If you read my last blog then you’ll know I believe in art. The one unbroken thread in my life has been the search for freedom, and for me there is no more creative pursuit. Whether I prefer this or that form is secondary; the process itself leads to freedom.
In the blog, I described the notion art is successful only if it sells as “not merely a mistaken belief that one can throw off with a shrug, but a relentless current of the society in which we live and against which we must persistently strive.” With sublime poetic justice I was viscerally reminded of this truth within hours of posting my clever words. Shortly after two in the morning, my eyes sprang open and I faced the dismal reality of my life gone awfully wrong. Like insomniac sheep, the endless string of failures, bad decisions and missed opportunities passed before my eyes; unable to avert the parade, I took the poison to heart. It was a negativity of extraordinary intimacy.
Meanwhile, my rational mind cogitated busily with counter-proposals. With fifty-seven odd years of hard-won wisdom and firm intentions under its belt, you’d think it could wipe away my baseless imaginings with a flick of the wrist—right? Wrong! The demon of self doubt wormed its way into my unresisting soul. It’s not that I didn’t try. I pulled fletch after fletch of crystal logic from my quiver and aimed it unerringly at the target. But the emotions were formless spectres; every projectile passed through harmlessly.
Sound familiar? Since, dear reader, you’re a fellow homo sapiens, then I’ll bet it does. This is the stuff of human spirit, the flip side to all hope and positivity, a reminder that life is not ours to manipulate but a bag of mixed and unruly blessings. In the unexamined life, stress and anxiety runs amok —but wait, am I not a teacher of self-examination, an exemplar of how to not be victimized by one’s own subconscious? Well—am I not a fraud?
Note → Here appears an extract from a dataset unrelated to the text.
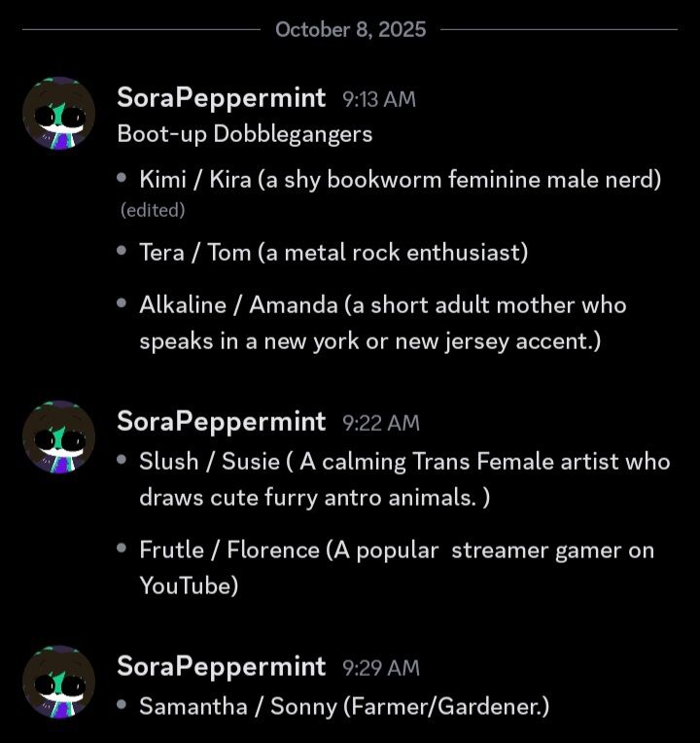The width and height of the screenshot is (700, 743).
Task: Open SoraPeppermint's avatar on 9:29 AM message
Action: click(58, 682)
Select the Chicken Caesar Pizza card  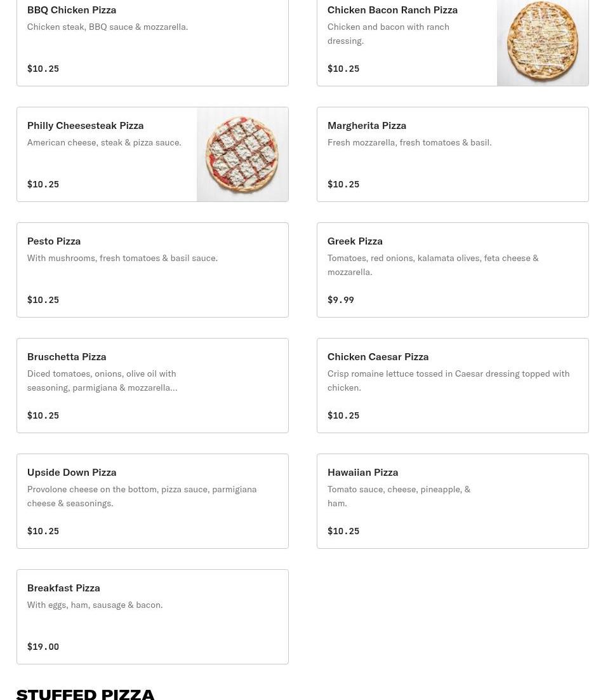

To fall for that, as I very nearly did, is to invest in the phantasms of the wakeful night; I refuse them even as they torture me. I choose freedom especially when I’m most obviously imprisoned; who doesn’t? There’s more to freedom than knowing better, and free will is an unpredictable gift, a volatile moment of opportunity that spins into existence and out again in the wink of an eye. To grasp it, you must be on guard. For so many since the times of Democritus, Parminides, Sextus Imperius, Gotama and Nagarjuna, free will lurks in the moment between stimulus and response. Stick your foot in that door and you can preempt karmic momentum—even stop manufacturing it, so they claim. Clearly, it’s not easy; equally clearly, only a fool wouldn’t try.
When I was young and searching for a teacher, I dreamed of someone with all the answers; I now know that’s not the point, but I acknowledge that hope—perhaps in my students—and ask, would you be taught by someone who lives without stress and anxiety, or by one who struggles with it daily, who reaches stubbornly for integrity each time his bearings are scattered, who turns what was once defeat into a mere miss, and draws from it a lesson? I’m not as perfect as I once thought I’d be by this time, but I examine my responses with more verve than ever, and have learned a few small tricks. I hope to inspire—if necessary, by falling flat on my face and picking myself up again. After the gifts of my teachers, and from a lifetime of inseparable hope and disappointment, I’d be a fool not to.
“Clearly, it’s not easy; equally clearly, only a fool wouldn’t try.”
Wonderful turn-of-phrase, and important admonition, wrapped so inoffensively and non-confrontationally that only a fool wouldn’t agree.